Come in un gioco di specchi, quindi, è il tema del sogno a dominare anche il terzo volume della trilogia: Giove dipinge con gli occhi chiusi nel quadro del Dossi mentre, nella scultura dei Ss. Apostoli, il nesso si concentra nell’adozione dell’iconografia del defunto in forma di dormiente a occhi aperti.

Il libro si apre con una ricca prefazione di Kazimierz Kuczman, docente universitario e Direttore del Dipartimento di pittura del castello reale di Wawel dove è conservato il dipinto, nella quale viene ripercorsa la storia materiale del capolavoro. Il quadro era stato realizzato per il duca di Ferrara Alfonso I d’Este. Lasciata Ferrara, era stato probabilmente portato a Venezia dal collezionista Lodovico Widman. Dopo anni di silenzio, era ricomparso nel 1857 nel catalogo della vedova di Michelangelo Barbini. Portato quindi a Vienna, entrò a fare parte della collezione del pittore e collezionista Daniel Penther e fu poi venduto all’asta al conte Karol Lanckoroński, una figura di spicco nella Vienna della Belle Époque. Una volta ultimato il proprio palazzo viennese, il nobile polacco vi aveva trasferito anche il quadro del Dossi assieme a tanti altri capolavori dell’arte italiana della quale era un grande stimatore. Dopo lo scoppio della seconda guerra mondiale, la collezione Lanckoroński, in quanto proprietà di cittadini polacchi, fu confiscata dall’autorità naziste. Il sogno di Giove fu quindi depositato a Immendorf, in un castello privato, assieme ad altri 11 quadri riservati a Hitler. Fu solo nel 1947 che, recuperato dagli americani, venne restituito ai loro proprietari. Passando attraverso altre complesse vicende, il dipinto assieme al resto della collezione, entrò a fare parte del patrimonio dell’ultima erede della dinastia, Karolina Lanckoroński, una figura straordinaria, amante e studiosa dell’arte e allieva, fra l’altro, di Julius von Schlosser. Fu lei quindi, nel 1994 a trasferire la collezione di famiglia in Polonia, liberata dal comunismo. Fu però solo nel 2000 che la signora Lanckorońska ha potuto consegnare il dipinto del Dossi al Museo di Wawel dopo essere riuscita a dimostrare che il quadro era rimasto, fino ad allora, in custodia di Museo di Vienna come “dono forzato”.
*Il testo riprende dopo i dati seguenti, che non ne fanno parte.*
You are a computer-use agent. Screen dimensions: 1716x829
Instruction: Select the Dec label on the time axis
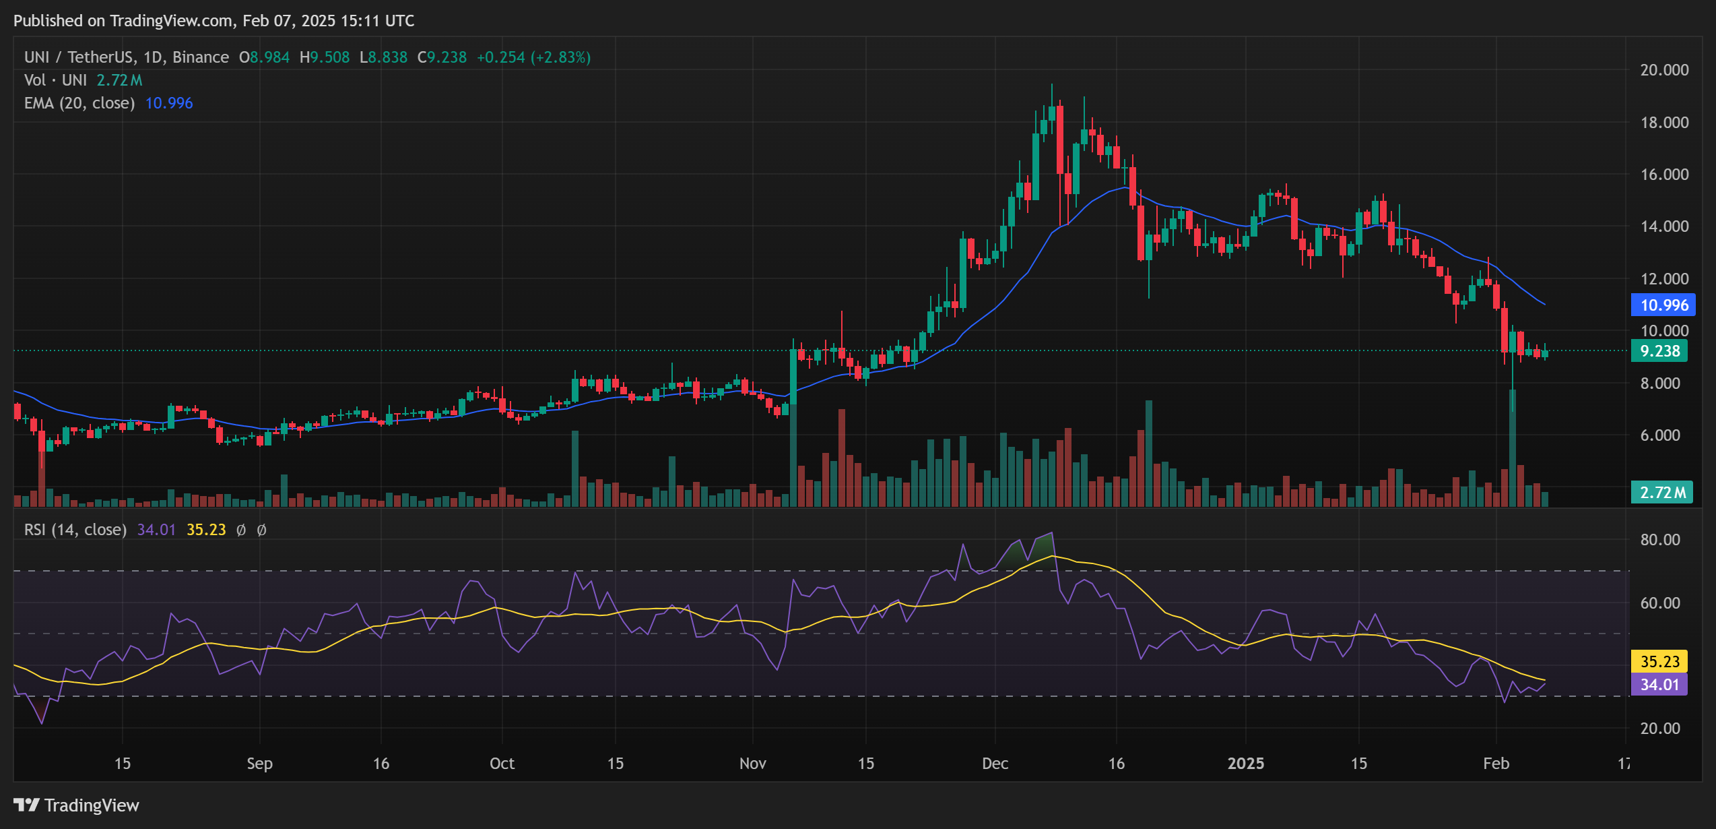click(995, 764)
Marco Paoli, dopo avere esaminato la fortuna critica del dipinto, dalla tesi di Julius von Schlosser (1900, 1918) fino a quella di Vincenzo Farinella (2007), presenta una propria interpretazione come risultato di un’ampia ricerca basata su approfondite conoscenze nell’ambito della storia, della storia dell’arte, dell’iconografia, della cultura classica e umanistica. I personaggi, Giove e Mercurio (dio suscitatore del riposo dopo le fatiche del giorno) restano gli stessi. Giocano, però, ruoli diversi rispetto alla letteratura tradizionale. Mercurio è più ironico, Giove esprime lo stretto rapporto fra attività onirica e attività pittorica «accomunate entrambe dalla produzione di immagini, in specie nei veritieri sogni mattutini» (ibid., p. 51). La bella ragazza, invece, non è più l’immagine della Virtù ma dell’Aurora, che esprime tutto il suo fascino nell’«atmosfera albeggiante che si respira nel dipinto» (ibid., p. 43). Sintetizzare con poche frasi i risultati di una ricerca tanto approfondita, risulta sicuramente un’operazione approssimativa. Occorre leggere il libro, ricco di suggestioni, piccole e grandi scoperte, sorretto da una profonda cultura mai ostentata ma funzionale al racconto. Le farfalle del Dossi portano lontano, nel cuore di una società aristocratica del Rinascimento dove il sapere permea profondamente la cultura artistica e il sogno, nella sua simbologia, ha un ruolo allusivo e misterioso il cui significato può essere svelato solo da un eccellente studioso come Marco Paoli.